<<<<

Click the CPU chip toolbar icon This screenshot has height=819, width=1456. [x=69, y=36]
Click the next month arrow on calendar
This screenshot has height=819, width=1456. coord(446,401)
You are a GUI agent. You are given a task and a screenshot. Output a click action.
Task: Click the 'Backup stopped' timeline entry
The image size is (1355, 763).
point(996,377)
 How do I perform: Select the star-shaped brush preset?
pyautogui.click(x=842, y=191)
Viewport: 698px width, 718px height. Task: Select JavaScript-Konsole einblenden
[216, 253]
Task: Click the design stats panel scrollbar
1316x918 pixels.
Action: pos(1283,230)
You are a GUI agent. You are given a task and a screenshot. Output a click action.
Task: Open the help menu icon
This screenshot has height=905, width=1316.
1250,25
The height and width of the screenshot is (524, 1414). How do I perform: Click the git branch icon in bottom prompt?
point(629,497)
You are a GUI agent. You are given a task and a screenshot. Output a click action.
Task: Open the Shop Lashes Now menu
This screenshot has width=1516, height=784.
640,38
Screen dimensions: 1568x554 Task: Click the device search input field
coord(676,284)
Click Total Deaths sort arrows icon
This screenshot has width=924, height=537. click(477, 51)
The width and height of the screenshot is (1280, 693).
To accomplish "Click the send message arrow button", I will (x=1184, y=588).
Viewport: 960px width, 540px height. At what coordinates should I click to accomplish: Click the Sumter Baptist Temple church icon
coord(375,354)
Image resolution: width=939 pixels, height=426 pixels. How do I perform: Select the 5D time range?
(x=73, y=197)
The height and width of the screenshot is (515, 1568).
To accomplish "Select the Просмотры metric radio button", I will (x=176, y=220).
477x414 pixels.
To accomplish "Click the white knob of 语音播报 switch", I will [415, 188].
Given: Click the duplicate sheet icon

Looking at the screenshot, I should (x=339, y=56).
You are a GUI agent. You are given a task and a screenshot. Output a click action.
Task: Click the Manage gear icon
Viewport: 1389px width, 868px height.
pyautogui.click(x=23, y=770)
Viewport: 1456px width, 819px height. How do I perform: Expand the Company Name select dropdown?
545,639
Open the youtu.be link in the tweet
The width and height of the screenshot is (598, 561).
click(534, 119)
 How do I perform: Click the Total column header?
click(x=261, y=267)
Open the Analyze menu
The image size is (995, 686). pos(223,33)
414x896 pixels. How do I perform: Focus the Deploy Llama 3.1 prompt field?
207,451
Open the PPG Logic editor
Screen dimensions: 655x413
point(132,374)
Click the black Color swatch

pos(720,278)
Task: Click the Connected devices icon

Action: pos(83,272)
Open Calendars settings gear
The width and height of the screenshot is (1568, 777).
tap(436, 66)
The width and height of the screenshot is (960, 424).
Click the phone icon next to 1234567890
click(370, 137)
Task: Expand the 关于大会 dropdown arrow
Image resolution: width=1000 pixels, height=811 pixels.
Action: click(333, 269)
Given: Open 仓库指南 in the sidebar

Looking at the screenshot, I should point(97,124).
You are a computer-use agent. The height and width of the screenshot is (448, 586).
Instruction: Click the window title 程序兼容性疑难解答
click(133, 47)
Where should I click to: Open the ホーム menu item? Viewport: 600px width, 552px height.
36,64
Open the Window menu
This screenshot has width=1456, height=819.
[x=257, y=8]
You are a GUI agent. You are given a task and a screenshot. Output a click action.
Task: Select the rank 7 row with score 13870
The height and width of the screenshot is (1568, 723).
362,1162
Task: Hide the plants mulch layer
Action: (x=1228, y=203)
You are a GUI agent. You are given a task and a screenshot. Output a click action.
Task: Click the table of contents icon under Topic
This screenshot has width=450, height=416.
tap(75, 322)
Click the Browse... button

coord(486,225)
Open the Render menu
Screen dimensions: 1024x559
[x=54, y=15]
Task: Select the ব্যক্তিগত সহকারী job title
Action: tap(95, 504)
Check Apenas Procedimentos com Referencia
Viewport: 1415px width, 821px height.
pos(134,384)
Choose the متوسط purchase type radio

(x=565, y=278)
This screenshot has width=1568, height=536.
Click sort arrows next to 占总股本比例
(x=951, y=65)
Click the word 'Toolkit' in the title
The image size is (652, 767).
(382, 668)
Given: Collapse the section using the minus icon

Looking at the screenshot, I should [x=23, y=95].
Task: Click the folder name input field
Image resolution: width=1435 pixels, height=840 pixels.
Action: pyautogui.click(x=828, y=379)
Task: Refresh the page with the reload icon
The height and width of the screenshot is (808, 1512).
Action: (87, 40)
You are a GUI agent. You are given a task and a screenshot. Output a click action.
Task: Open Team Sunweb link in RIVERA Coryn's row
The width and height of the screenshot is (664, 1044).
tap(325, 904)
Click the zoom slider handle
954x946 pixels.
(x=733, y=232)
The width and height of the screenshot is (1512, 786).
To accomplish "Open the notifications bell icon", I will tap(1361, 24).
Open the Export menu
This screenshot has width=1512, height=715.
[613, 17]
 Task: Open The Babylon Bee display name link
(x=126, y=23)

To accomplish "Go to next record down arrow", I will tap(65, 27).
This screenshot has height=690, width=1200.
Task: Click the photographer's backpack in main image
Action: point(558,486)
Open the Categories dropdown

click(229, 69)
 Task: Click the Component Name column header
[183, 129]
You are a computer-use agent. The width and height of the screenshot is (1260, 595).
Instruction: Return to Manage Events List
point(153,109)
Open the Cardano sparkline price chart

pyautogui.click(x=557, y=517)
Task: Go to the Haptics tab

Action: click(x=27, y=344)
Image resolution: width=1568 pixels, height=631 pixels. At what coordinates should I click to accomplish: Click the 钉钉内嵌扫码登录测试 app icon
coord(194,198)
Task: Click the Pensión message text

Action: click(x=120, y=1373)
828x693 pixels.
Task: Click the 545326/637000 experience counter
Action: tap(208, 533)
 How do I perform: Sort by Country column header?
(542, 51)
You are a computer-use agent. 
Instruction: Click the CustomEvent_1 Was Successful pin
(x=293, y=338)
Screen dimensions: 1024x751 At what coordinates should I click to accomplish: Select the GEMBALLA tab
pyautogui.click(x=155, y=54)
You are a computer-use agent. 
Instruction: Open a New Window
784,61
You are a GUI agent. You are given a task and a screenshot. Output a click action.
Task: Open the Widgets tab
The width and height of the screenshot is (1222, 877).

>>>>

Given instruction:
Reproduce every one of the records above verbatim, in the same order, changing nothing.

Result for this task:
Click the CPU chip toolbar icon This screenshot has height=819, width=1456. [x=69, y=36]
Click the next month arrow on calendar
This screenshot has height=819, width=1456. coord(446,401)
You are a GUI agent. You are given a task and a screenshot. Output a click action.
Task: Click the 'Backup stopped' timeline entry
The image size is (1355, 763).
point(996,377)
 How do I perform: Select the star-shaped brush preset?
pyautogui.click(x=842, y=191)
Viewport: 698px width, 718px height. Task: Select JavaScript-Konsole einblenden
[216, 253]
Task: Click the design stats panel scrollbar
1316x918 pixels.
Action: pos(1283,230)
You are a GUI agent. You are given a task and a screenshot. Output a click action.
Task: Open the help menu icon
This screenshot has height=905, width=1316.
1250,25
The height and width of the screenshot is (524, 1414). How do I perform: Click the git branch icon in bottom prompt?
point(629,497)
You are a GUI agent. You are given a task and a screenshot. Output a click action.
Task: Open the Shop Lashes Now menu
This screenshot has width=1516, height=784.
640,38
Screen dimensions: 1568x554 Task: Click the device search input field
coord(676,284)
Click Total Deaths sort arrows icon
This screenshot has width=924, height=537. click(477, 51)
The width and height of the screenshot is (1280, 693).
To accomplish "Click the send message arrow button", I will (x=1184, y=588).
Viewport: 960px width, 540px height. At what coordinates should I click to accomplish: Click the Sumter Baptist Temple church icon
coord(375,354)
Image resolution: width=939 pixels, height=426 pixels. How do I perform: Select the 5D time range?
(x=73, y=197)
The height and width of the screenshot is (515, 1568).
To accomplish "Select the Просмотры metric radio button", I will (x=176, y=220).
477x414 pixels.
To accomplish "Click the white knob of 语音播报 switch", I will [415, 188].
Given: Click the duplicate sheet icon

Looking at the screenshot, I should (x=339, y=56).
You are a GUI agent. You are given a task and a screenshot. Output a click action.
Task: Click the Manage gear icon
Viewport: 1389px width, 868px height.
pyautogui.click(x=23, y=770)
Viewport: 1456px width, 819px height. How do I perform: Expand the Company Name select dropdown?
545,639
Open the youtu.be link in the tweet
The width and height of the screenshot is (598, 561).
click(534, 119)
 How do I perform: Click the Total column header?
click(x=261, y=267)
Open the Analyze menu
The image size is (995, 686). pos(223,33)
414x896 pixels. How do I perform: Focus the Deploy Llama 3.1 prompt field?
207,451
Open the PPG Logic editor
Screen dimensions: 655x413
point(132,374)
Click the black Color swatch

pos(720,278)
Task: Click the Connected devices icon

Action: pos(83,272)
Open Calendars settings gear
The width and height of the screenshot is (1568, 777).
tap(436, 66)
The width and height of the screenshot is (960, 424).
Click the phone icon next to 1234567890
click(370, 137)
Task: Expand the 关于大会 dropdown arrow
Image resolution: width=1000 pixels, height=811 pixels.
Action: click(333, 269)
Given: Open 仓库指南 in the sidebar

Looking at the screenshot, I should point(97,124).
You are a computer-use agent. The height and width of the screenshot is (448, 586).
Instruction: Click the window title 程序兼容性疑难解答
click(133, 47)
Where should I click to: Open the ホーム menu item? Viewport: 600px width, 552px height.
36,64
Open the Window menu
This screenshot has width=1456, height=819.
[x=257, y=8]
You are a GUI agent. You are given a task and a screenshot. Output a click action.
Task: Select the rank 7 row with score 13870
The height and width of the screenshot is (1568, 723).
362,1162
Task: Hide the plants mulch layer
Action: (x=1228, y=203)
You are a GUI agent. You are given a task and a screenshot. Output a click action.
Task: Click the table of contents icon under Topic
This screenshot has width=450, height=416.
tap(75, 322)
Click the Browse... button

coord(486,225)
Open the Render menu
Screen dimensions: 1024x559
[x=54, y=15]
Task: Select the ব্যক্তিগত সহকারী job title
Action: tap(95, 504)
Check Apenas Procedimentos com Referencia
Viewport: 1415px width, 821px height.
pos(134,384)
Choose the متوسط purchase type radio

(x=565, y=278)
This screenshot has width=1568, height=536.
Click sort arrows next to 占总股本比例
(x=951, y=65)
Click the word 'Toolkit' in the title
The image size is (652, 767).
(382, 668)
Given: Collapse the section using the minus icon

Looking at the screenshot, I should [x=23, y=95].
Task: Click the folder name input field
Image resolution: width=1435 pixels, height=840 pixels.
Action: pyautogui.click(x=828, y=379)
Task: Refresh the page with the reload icon
The height and width of the screenshot is (808, 1512).
Action: (87, 40)
You are a GUI agent. You are given a task and a screenshot. Output a click action.
Task: Open Team Sunweb link in RIVERA Coryn's row
The width and height of the screenshot is (664, 1044).
tap(325, 904)
Click the zoom slider handle
954x946 pixels.
(x=733, y=232)
The width and height of the screenshot is (1512, 786).
To accomplish "Open the notifications bell icon", I will tap(1361, 24).
Open the Export menu
This screenshot has width=1512, height=715.
[613, 17]
 Task: Open The Babylon Bee display name link
(x=126, y=23)

To accomplish "Go to next record down arrow", I will tap(65, 27).
This screenshot has height=690, width=1200.
Task: Click the photographer's backpack in main image
Action: point(558,486)
Open the Categories dropdown

click(229, 69)
 Task: Click the Component Name column header
[183, 129]
You are a computer-use agent. The width and height of the screenshot is (1260, 595).
Instruction: Return to Manage Events List
point(153,109)
Open the Cardano sparkline price chart

pyautogui.click(x=557, y=517)
Task: Go to the Haptics tab

Action: click(x=27, y=344)
Image resolution: width=1568 pixels, height=631 pixels. At what coordinates should I click to accomplish: Click the 钉钉内嵌扫码登录测试 app icon
coord(194,198)
Task: Click the Pensión message text

Action: click(x=120, y=1373)
828x693 pixels.
Task: Click the 545326/637000 experience counter
Action: tap(208, 533)
 How do I perform: Sort by Country column header?
(542, 51)
You are a computer-use agent. 
Instruction: Click the CustomEvent_1 Was Successful pin
(x=293, y=338)
Screen dimensions: 1024x751 At what coordinates should I click to accomplish: Select the GEMBALLA tab
pyautogui.click(x=155, y=54)
You are a computer-use agent. 
Instruction: Open a New Window
784,61
You are a GUI agent. You are given a task and a screenshot. Output a click action.
Task: Open the Widgets tab
The width and height of the screenshot is (1222, 877).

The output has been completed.